A Dangerous Business

Engineer Hubert Kerber is spearheading the protest against a new crematorium in Sinsheim-Reihen, a town in the southwestern German state of Baden-Württemberg. Kerber says facilities in bypass mode "spew pollutants." As an inspector with TÜV, a German safety-certification and technical inspection organization, Kerber has a chance to see many types of incinerators, including crematoriums. Having compared standards and maximum permissible limits, he believes that "every waste-incineration operation is more strictly regulated."

Firefighters responding to a fire at a crematorium in Hamburg in January 2008 even had to don protective breathing masks. The cremation of the body of an overweight man had led to a deflagration. The bypass flaps jammed and exhaust was unable to escape through the chimney. As a result, brownish smoke billowed through the building and the firefighters' instruments showed high levels of toxic carbon monoxide. The defective bypass valve was replaced immediately and the entire furnace system renovated, says the facility's manager.
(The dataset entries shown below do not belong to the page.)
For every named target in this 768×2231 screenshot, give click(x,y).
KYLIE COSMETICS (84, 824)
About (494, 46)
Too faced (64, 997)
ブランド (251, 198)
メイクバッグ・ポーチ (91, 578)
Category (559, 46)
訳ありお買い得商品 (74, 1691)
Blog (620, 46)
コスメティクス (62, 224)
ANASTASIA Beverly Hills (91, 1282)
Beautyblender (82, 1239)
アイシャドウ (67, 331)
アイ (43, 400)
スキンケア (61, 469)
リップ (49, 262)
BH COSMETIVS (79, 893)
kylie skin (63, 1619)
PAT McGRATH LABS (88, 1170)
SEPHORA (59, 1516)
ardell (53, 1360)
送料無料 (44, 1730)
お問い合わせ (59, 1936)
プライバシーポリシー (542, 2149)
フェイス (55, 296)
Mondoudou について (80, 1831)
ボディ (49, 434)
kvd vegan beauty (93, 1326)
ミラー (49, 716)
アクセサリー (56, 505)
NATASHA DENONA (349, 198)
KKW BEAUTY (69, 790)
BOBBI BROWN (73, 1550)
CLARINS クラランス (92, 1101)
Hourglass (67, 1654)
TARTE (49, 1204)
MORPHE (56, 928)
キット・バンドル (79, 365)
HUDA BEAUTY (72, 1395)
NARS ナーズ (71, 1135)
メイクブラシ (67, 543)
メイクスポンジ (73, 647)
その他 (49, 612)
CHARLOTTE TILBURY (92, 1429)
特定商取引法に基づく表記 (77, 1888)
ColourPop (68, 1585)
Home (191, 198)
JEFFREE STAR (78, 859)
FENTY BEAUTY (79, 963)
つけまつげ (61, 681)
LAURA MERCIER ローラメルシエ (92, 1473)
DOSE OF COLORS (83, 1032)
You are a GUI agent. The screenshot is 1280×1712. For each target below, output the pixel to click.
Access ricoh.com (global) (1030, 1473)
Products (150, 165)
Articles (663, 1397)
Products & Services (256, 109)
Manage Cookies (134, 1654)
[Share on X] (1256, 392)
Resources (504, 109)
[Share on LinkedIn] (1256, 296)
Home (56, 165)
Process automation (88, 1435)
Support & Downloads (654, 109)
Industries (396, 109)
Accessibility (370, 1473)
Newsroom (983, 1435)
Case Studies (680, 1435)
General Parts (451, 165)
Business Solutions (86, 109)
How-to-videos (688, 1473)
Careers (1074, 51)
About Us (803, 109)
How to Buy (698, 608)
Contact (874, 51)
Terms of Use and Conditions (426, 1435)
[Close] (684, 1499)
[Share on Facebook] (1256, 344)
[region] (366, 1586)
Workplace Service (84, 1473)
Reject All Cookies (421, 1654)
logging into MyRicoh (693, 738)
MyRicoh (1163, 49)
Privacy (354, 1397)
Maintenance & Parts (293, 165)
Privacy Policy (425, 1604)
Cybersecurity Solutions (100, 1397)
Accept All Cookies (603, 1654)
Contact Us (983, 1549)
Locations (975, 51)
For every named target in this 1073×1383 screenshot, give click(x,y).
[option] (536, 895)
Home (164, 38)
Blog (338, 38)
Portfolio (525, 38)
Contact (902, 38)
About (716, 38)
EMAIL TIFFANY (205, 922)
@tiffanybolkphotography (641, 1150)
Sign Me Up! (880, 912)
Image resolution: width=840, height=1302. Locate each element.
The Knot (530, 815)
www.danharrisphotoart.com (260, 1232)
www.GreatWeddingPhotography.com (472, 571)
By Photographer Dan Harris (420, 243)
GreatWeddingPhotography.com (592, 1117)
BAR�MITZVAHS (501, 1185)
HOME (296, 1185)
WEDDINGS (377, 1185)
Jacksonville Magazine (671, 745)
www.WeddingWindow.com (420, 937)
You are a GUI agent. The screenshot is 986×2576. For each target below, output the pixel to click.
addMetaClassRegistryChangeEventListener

To avoid spikes in pollution levels, a study by the Bavarian Environment Agency recommends placing coffins of particularly heavy corpses into the furnace "with the lid slightly open" and introducing "weight limits specific to each facility." This second point is to be introduced into the industry's guidelines this year with the goal of having manufacturers set weight limits for bodies that can be cremated in their furnaces.

However, that still leaves the issue of what will be done with the bodies of those exceeding such weight limits. Indeed, such measures could force people to scramble around in hearses in search of suitable cremation facilities. In France, for example, several crematoriums refused to accept the body of a 140-kilogram woman. The woman's daughter then wrote to the newspaper Le Parisien complaining of post-mortem discrimination against her mother.